== GIVEN REQUEST ==
Please revise the data starting with the line containing "Given: Select the Business role mining tab" and going on through the line containing "click(588, 86)", replacing "shopping basket" with "shopping cart" and leaving everything else unchanged.

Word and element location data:
═══

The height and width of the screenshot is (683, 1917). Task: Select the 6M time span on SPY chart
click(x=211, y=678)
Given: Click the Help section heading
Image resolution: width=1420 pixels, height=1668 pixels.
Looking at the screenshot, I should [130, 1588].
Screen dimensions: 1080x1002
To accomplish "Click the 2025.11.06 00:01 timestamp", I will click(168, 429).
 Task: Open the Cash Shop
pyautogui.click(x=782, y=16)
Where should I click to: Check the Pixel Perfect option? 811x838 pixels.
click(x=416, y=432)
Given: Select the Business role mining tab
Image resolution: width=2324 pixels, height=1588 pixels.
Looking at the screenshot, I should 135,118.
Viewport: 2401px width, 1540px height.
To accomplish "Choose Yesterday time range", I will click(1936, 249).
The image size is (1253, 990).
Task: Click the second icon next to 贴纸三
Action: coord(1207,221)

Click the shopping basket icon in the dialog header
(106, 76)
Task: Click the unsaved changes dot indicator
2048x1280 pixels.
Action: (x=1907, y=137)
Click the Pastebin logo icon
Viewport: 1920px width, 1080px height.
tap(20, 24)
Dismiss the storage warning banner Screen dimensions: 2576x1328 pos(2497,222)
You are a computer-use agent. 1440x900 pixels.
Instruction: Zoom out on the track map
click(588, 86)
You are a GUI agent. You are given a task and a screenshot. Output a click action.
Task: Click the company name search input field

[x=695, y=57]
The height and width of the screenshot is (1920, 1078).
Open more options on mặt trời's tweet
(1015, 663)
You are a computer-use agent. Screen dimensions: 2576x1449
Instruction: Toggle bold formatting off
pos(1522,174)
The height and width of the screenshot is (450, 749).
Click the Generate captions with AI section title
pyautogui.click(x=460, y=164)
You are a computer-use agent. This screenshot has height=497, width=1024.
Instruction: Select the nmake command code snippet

═══

== FINISHED EXERCISE ==
Given: Select the Business role mining tab
Image resolution: width=2324 pixels, height=1588 pixels.
Looking at the screenshot, I should 135,118.
Viewport: 2401px width, 1540px height.
To accomplish "Choose Yesterday time range", I will click(1936, 249).
The image size is (1253, 990).
Task: Click the second icon next to 贴纸三
Action: coord(1207,221)

Click the shopping cart icon in the dialog header
(106, 76)
Task: Click the unsaved changes dot indicator
2048x1280 pixels.
Action: (x=1907, y=137)
Click the Pastebin logo icon
Viewport: 1920px width, 1080px height.
tap(20, 24)
Dismiss the storage warning banner Screen dimensions: 2576x1328 pos(2497,222)
You are a computer-use agent. 1440x900 pixels.
Instruction: Zoom out on the track map
click(588, 86)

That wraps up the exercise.